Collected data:
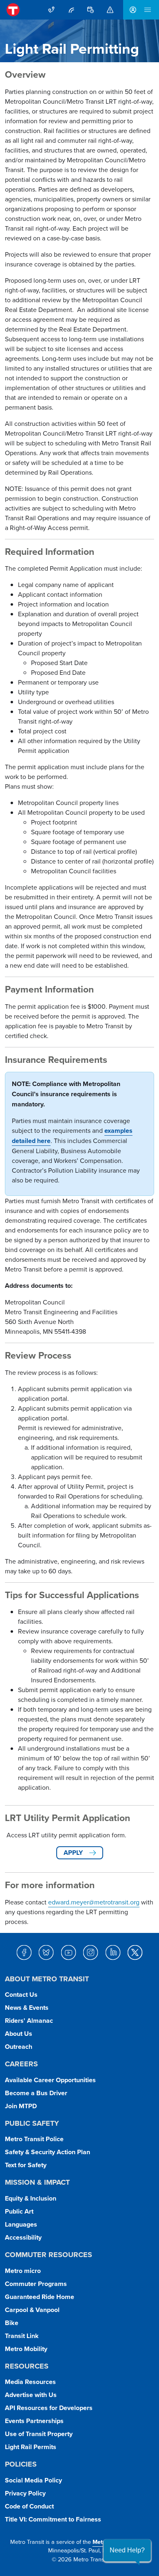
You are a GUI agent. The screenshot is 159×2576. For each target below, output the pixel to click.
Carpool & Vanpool (32, 2309)
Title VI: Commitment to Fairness (53, 2519)
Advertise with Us (31, 2394)
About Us (18, 2033)
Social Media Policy (33, 2480)
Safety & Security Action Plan (47, 2152)
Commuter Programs (36, 2283)
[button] (127, 2550)
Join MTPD (21, 2106)
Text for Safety (25, 2165)
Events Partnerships (34, 2420)
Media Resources (30, 2381)
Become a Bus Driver (36, 2093)
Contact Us (21, 1994)
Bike (11, 2322)
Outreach (18, 2046)
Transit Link (22, 2335)
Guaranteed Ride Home (39, 2296)
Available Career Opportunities (50, 2080)
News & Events (27, 2007)
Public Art (19, 2211)
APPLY (73, 1852)
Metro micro (23, 2270)
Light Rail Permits (30, 2447)
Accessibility (23, 2237)
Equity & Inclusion (30, 2198)
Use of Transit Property (39, 2434)
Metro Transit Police (34, 2139)
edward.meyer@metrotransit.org (93, 1902)
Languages (21, 2224)
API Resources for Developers (49, 2407)
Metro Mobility (26, 2349)
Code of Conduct (29, 2506)
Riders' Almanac (29, 2020)
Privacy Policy (25, 2493)
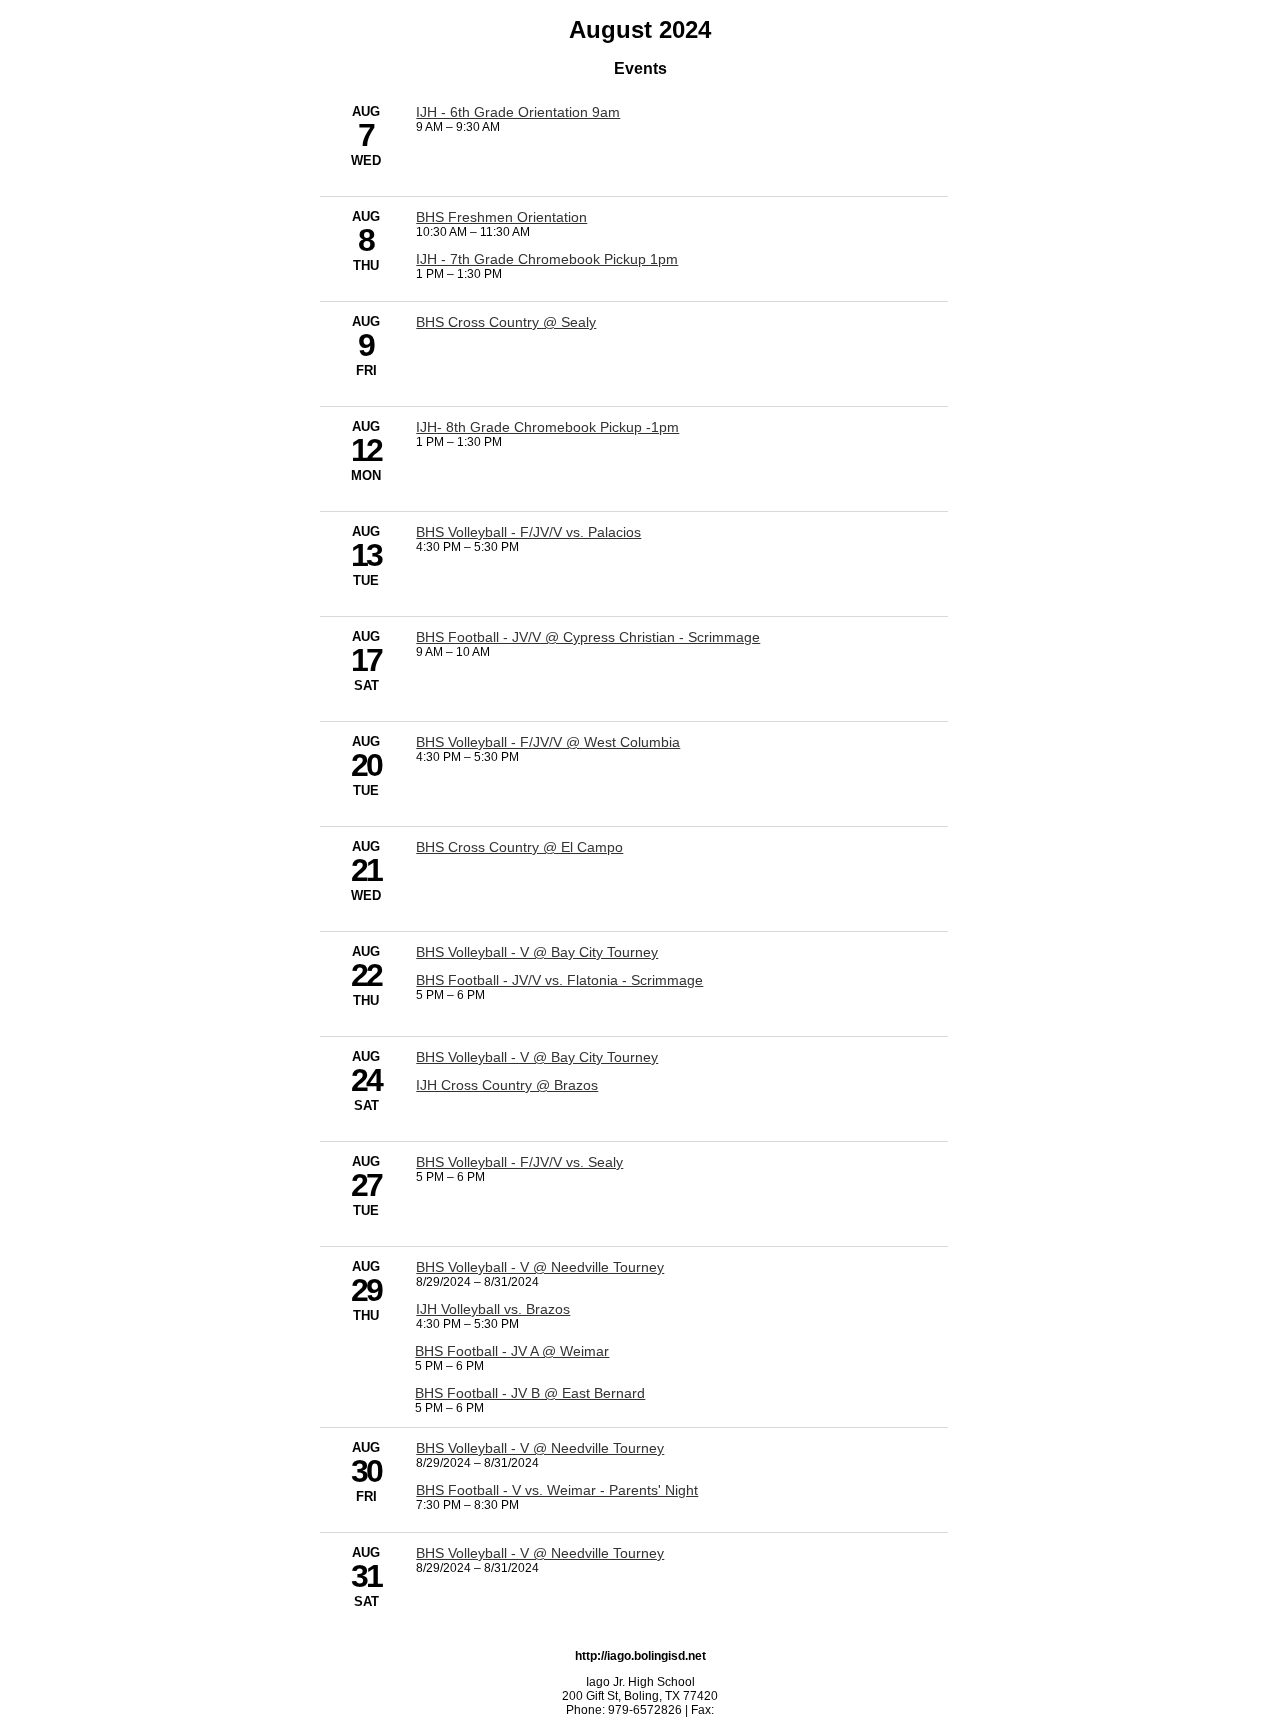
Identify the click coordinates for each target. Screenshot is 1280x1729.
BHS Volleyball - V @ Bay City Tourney (537, 952)
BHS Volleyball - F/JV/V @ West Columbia (548, 742)
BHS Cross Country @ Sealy (506, 322)
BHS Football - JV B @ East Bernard (530, 1393)
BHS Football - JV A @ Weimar (512, 1351)
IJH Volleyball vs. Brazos (493, 1309)
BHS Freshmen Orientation (501, 217)
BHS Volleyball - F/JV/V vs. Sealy (519, 1162)
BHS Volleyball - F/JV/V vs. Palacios (528, 532)
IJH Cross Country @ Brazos (507, 1085)
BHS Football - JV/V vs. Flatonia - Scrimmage (559, 980)
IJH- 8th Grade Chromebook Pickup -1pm (547, 427)
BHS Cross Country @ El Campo (519, 847)
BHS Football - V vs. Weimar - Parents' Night (557, 1490)
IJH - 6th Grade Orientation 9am (518, 112)
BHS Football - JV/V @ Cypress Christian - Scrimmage (588, 637)
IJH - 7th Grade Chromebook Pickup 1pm (547, 259)
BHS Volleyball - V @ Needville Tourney (540, 1267)
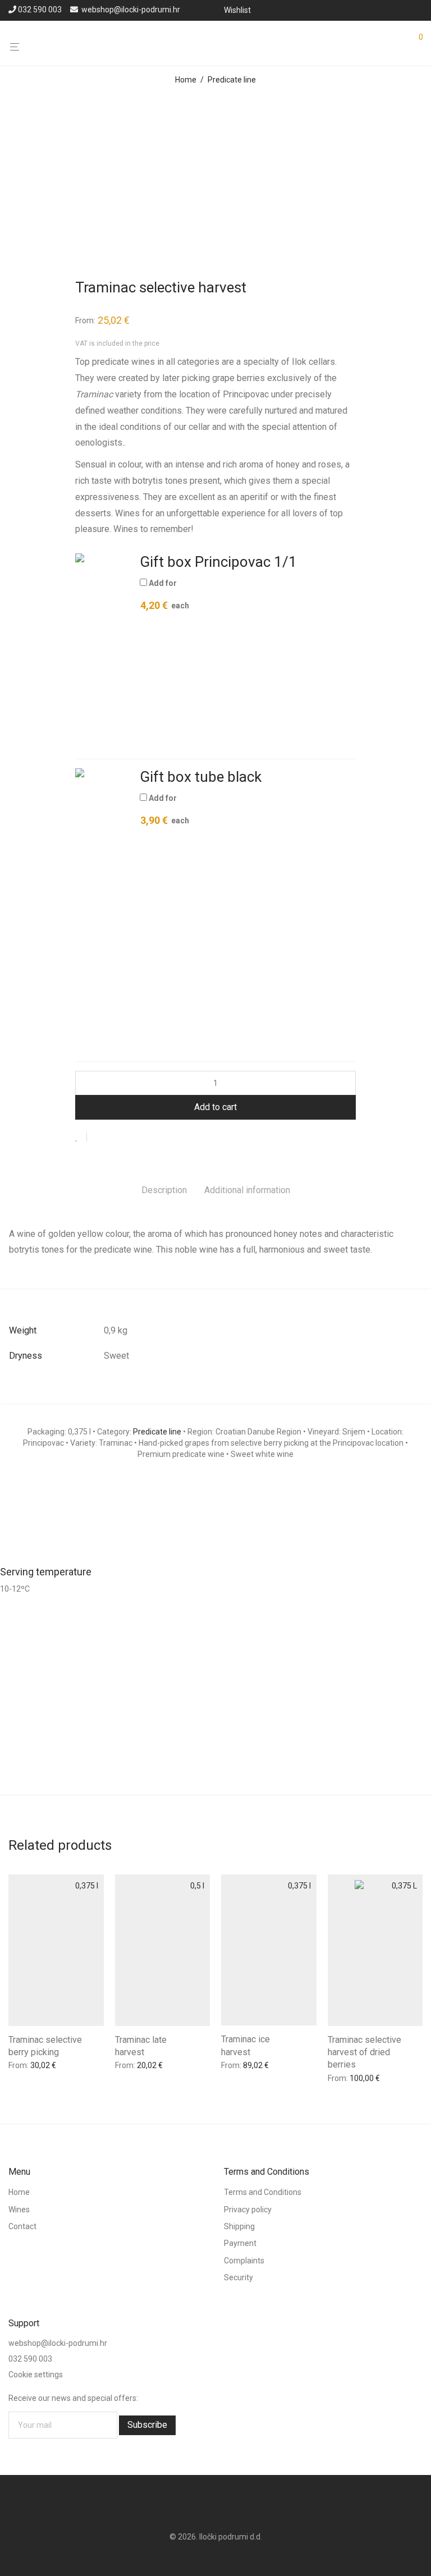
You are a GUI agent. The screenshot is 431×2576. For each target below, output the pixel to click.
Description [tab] (164, 1190)
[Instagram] (419, 9)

TASK ITEM: Select and copy each line from the data that includes the word "Orientation".

OUTPUT OF THE TASK:
BHS Freshmen Orientation (501, 217)
IJH - 6th Grade Orientation 9am (518, 112)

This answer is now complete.